MOLD grew from our mutual needs to talk about art - our own and others' - in the context of our dysphoria with late capitalism. As earth-lovers, we share a deep motivation to leave things a little better than we found them. We seek to address the intuition that something is greatly amiss in our reality, while, at the same time, we cultivate a sense of wonder at our planet, our communities, and the complex relationships between ancient and future knowledges.
If it sounds esoteric, then that's because we're just that type of people. In each of us is a dynamic range between practical reasoning and amorphous dreamworlds. We've realized that in harnessing this range together, we find the tools we need to process this very messy paradigm we share as contemporary arts practitioners.

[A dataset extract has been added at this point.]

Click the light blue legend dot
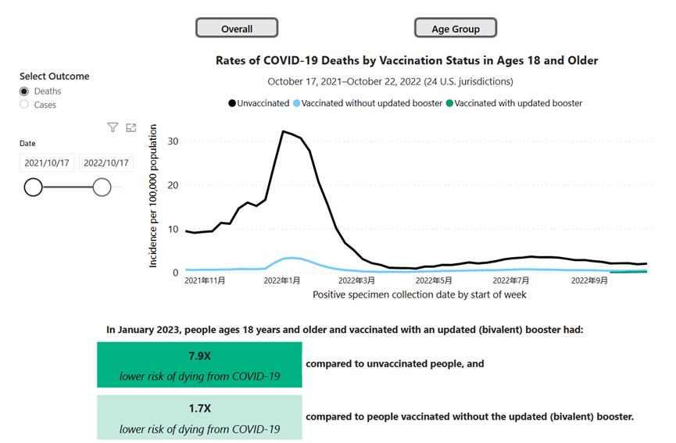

In some way the driving force behind MOLD seems to me to be a simple wish to be together in a focussed way, and in that way we are like any other art collective. This is good. It can be said that we are living the vision then, because we get together, support each other, tell each other about our projects, come up with collective ones, exchange ideas and argue. We also create small protocols and nuanced ways of communicating and being together. It is simple and it is special because we continue to commit to doing this together in a world where moving slowly is not considered productive, where focused care and investment into others without a planned return or a goal of one big "project" is rare.
▣ Can you share a little bit about what you’ve included in this mix and your process?
We tried to pick tracks and sound bits by people that we believe already work towards, which also means inhabit, utopia. These utopias are far from ideal places and that is the point, because as we know, utopia is nowhere, it is a destination that will never be reached. Maybe it is what will be left when Earth will be eaten by the Sun one day...
The songs we chose use poetry, mood, and nostalgic reference to capture the bittersweetness of our utopia. We also make a point to center BIPOC, queer&trans, and women artists. Needless to say, our utopia is post-heteropatriarchal, anti-capitalist, and anti-colonial.
As we pooled our music together, we noticed common threads of dissonance as well as resonance; we each found songs to help express the fear and grief surrounding our idealisms.
▣ Can you share some of your individual and collective utopian dreams?
Unsurprisingly, MOLD's shared vision of utopia is tinged with anxiety. Rather than focus on an escapist fantasy land, we all realize that this idea of 'paradise' will still contain darkness. Our utopia just isn't flat. This three-dimensionality is in part due to our understanding that utopia cannot be achieved alone; and in the collective forging process, compromise is necessary. Conflict is something to neither fear nor avoid. The difficulty and the dedicated work behind building a better future is part of its beauty and richness. Eden is boring; MOLD's utopia is complex and lush, where the false barrier between 'human' and 'nature' is dissolved. We collaborate as a part of a global ecosystem, marrying the weirdness of digital futurism with a return to biophilia.
Today, we dream of the end of the nation-state, of not having to worry about how to pay my health insurance, of a friend who wants to be a mom feeling like she can do it without the fear of being disregarded and stretched too thin, I dream of the return of Native land, of a world without millionaires (let alone billionaires), of forests, and I dream of public toilets being free.